Purpose: To examine the association between postmenopausal hormone therapy and Age-Related Maculopathy (ARM) in older women and to determine if these associations vary by smoking status. Methods: A cross-sectional analysis of 1065 women of European origin aged ≥ 74 years attending the year-10 examination of the Study of Osteoporotic Fractures was performed. Fundus photographs were graded for ARM using a modification of the Wisconsin Age-Related Maculopathy Grading System used in NHANES III. Multiple imputation methods were used to examine the associations of type and duration of postmenopausal hormone therapy use with early and late ARM as well as interactions with smoking history. Results: Compared to never users, Neither estrogen alone (E), Estrogen plus progestin (E+P), nor duration of use was significantly associated with early ARM [odds ratio (OR) E = 1.01, 95% confidence interval (CI) 0.77-1.34; OR E+P = 0.85, 95% CI 0.55-1.35; OR ≤ 3 years use = 1.04, 95% CI 0.74-1.47; OR > 3-12 years use = 0.93, 95% CI 0.64-1.35; OR > 12 years use = 0.95, 95% CI 0.65-1.37] or late ARM (OR any E/E+P = 0.59, 95% CI 0.29-1.19; OR ≤ 3 years use = 0.73, 95% CI 0.30-1.77; OR > 3 years of use = 0.51, 95% CI 0.22-1.17), though power for late ARM was limited.
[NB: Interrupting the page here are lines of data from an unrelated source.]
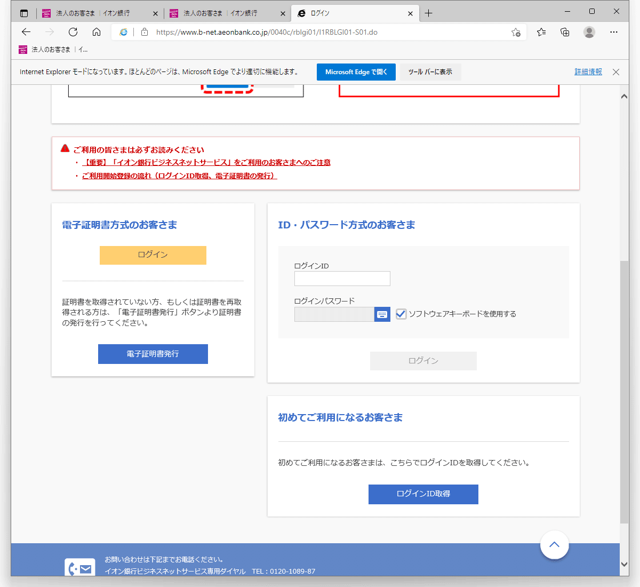This screenshot has height=587, width=640.
Task: Click the 電子証明書発行 button
Action: click(x=153, y=354)
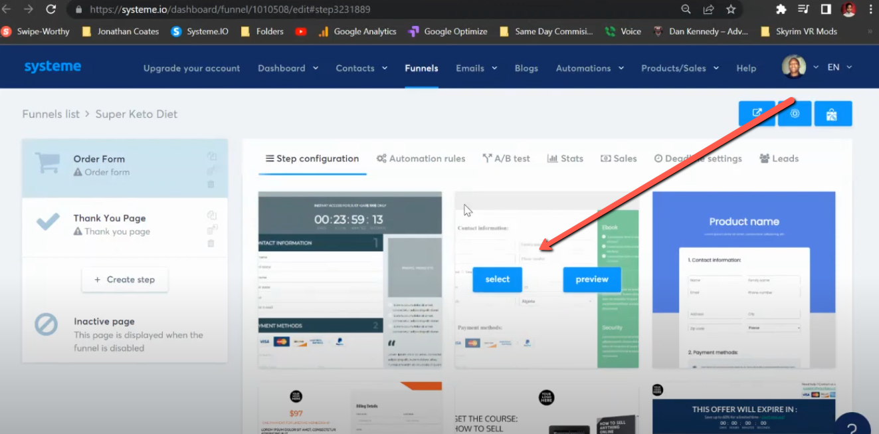Open the marketplace shopping bag icon button
This screenshot has height=434, width=879.
click(833, 113)
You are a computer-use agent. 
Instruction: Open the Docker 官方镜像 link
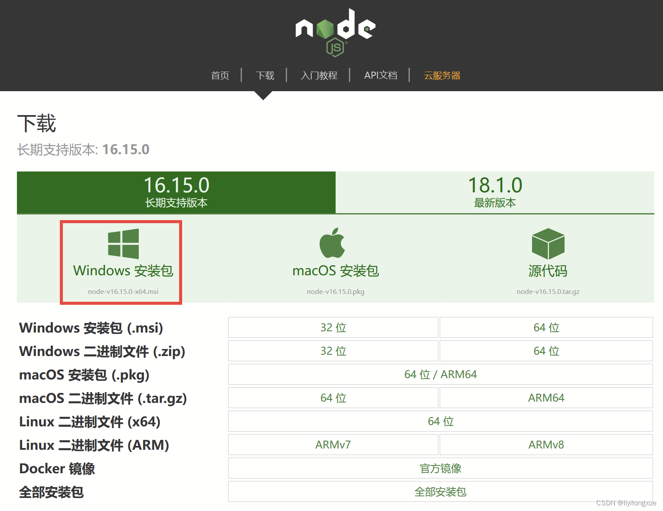[x=440, y=468]
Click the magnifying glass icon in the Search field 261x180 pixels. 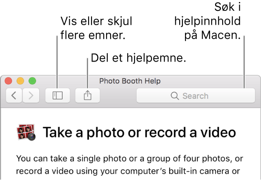(x=175, y=96)
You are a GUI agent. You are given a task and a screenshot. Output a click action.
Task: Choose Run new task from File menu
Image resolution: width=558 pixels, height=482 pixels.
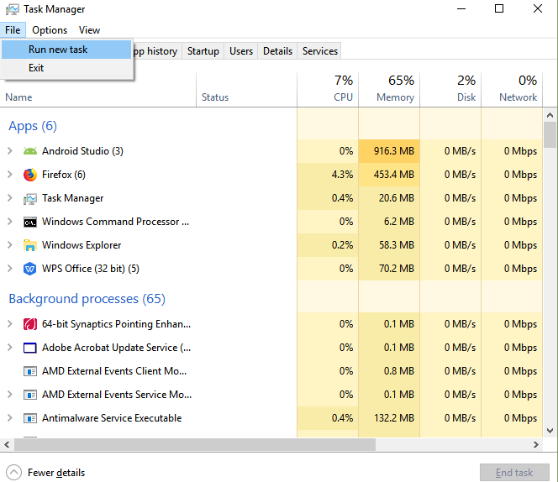tap(58, 50)
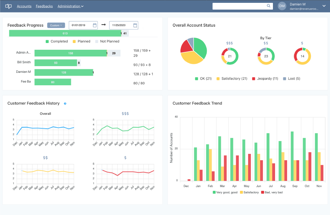Image resolution: width=330 pixels, height=215 pixels.
Task: Click inside the search input field
Action: click(241, 6)
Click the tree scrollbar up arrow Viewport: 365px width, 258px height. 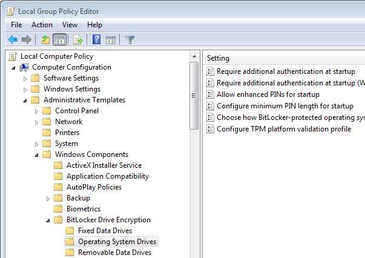point(194,56)

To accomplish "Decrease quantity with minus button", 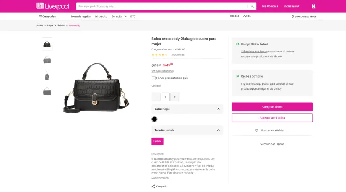I will point(156,97).
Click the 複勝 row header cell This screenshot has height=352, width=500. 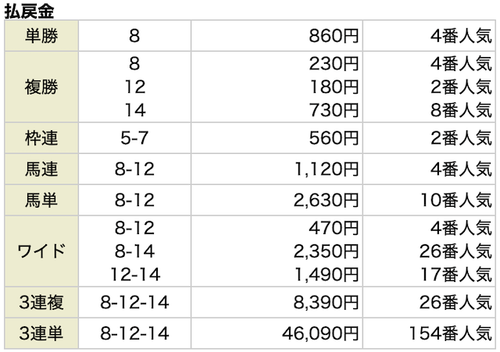41,87
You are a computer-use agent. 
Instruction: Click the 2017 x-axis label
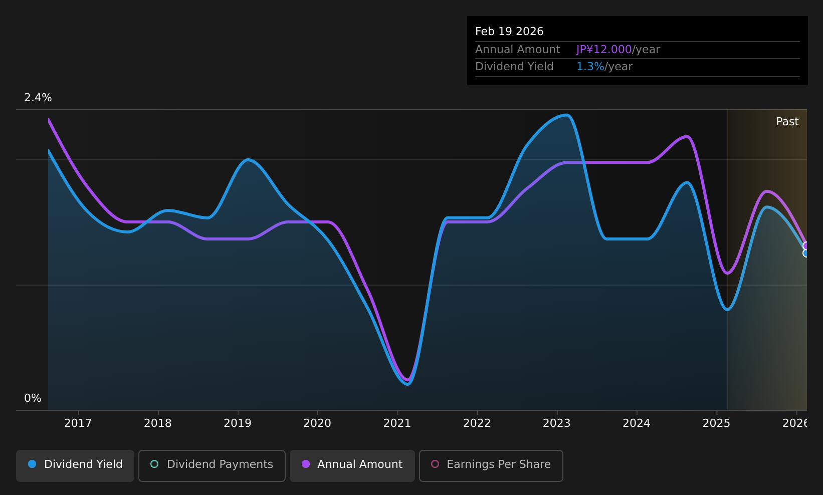point(78,423)
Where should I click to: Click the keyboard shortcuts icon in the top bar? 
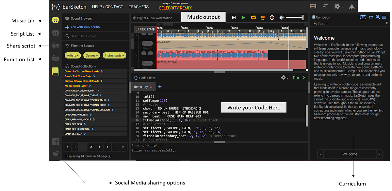(313, 6)
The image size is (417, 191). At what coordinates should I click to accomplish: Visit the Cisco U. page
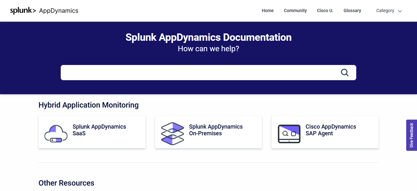(325, 11)
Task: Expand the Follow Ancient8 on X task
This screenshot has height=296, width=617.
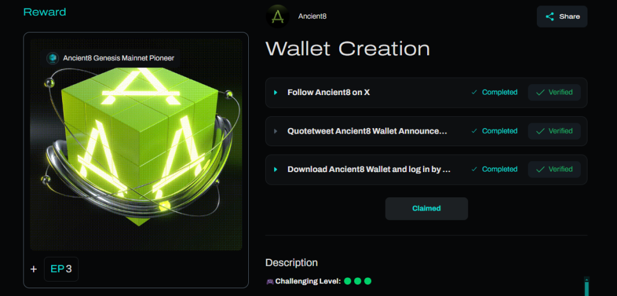Action: point(275,93)
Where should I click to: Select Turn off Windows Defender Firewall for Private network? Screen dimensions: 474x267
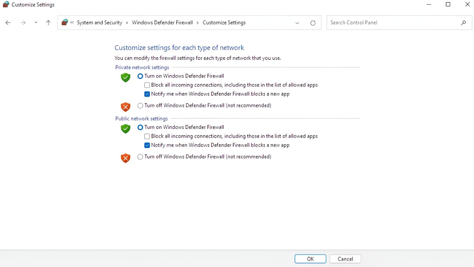point(140,105)
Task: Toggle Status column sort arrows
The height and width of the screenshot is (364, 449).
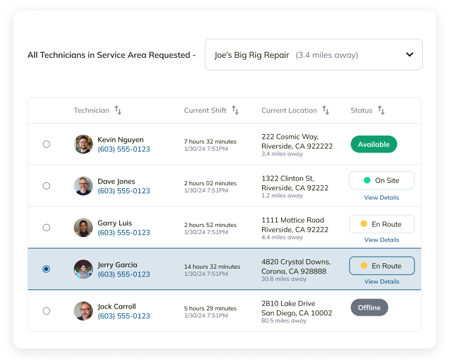Action: 381,110
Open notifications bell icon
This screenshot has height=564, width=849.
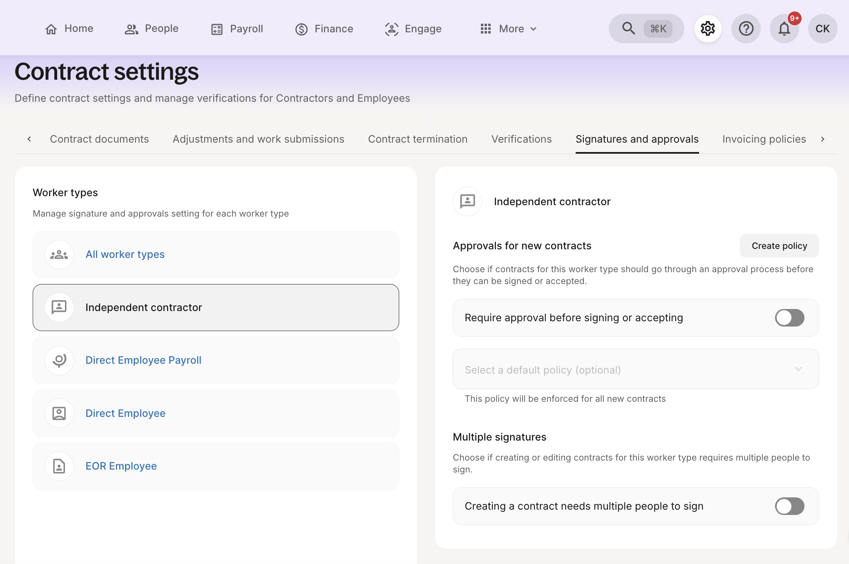tap(784, 29)
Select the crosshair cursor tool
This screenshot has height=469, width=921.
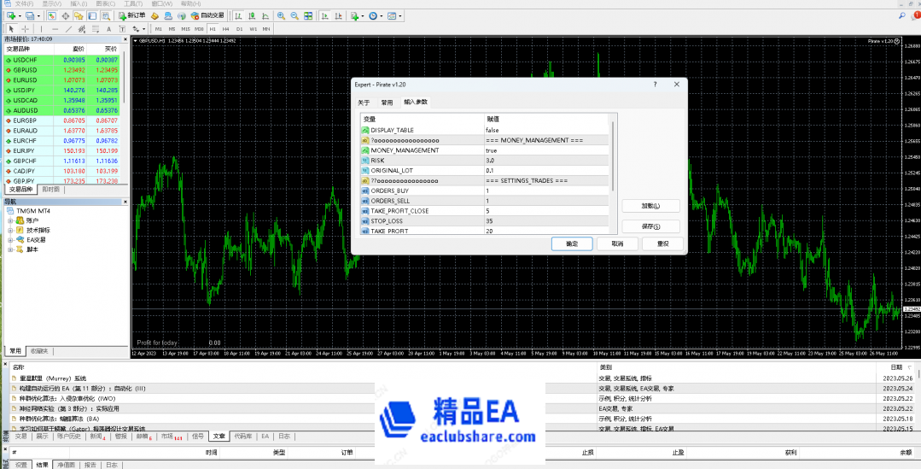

Tests for smoking interactions were not significant. Conclusions: This study found no evidence to support an association between use of E, E+P, or duration of use and ARM risk.
Bibliographical noteFunding Information:
The Study of Osteoporotic Fractures is supported by National Institutes of Health funding, under the following grant numbers: AG05407, AR35582, AG05394, AR35584, AR35583, and AG08415.Support for Dr. Seitzman was also provided by National Institutes of Health, National Eye Institute grant number EY07026.Support for Dr. Mangione was also provided by the UCLA Center for Health Improvement in Minority Elders/Resource Centers for Minority Aging Research, National Institutes of Health, National Institute of Aging (AG-02-004).
Copyright 2008 Elsevier B.V., All rights reserved.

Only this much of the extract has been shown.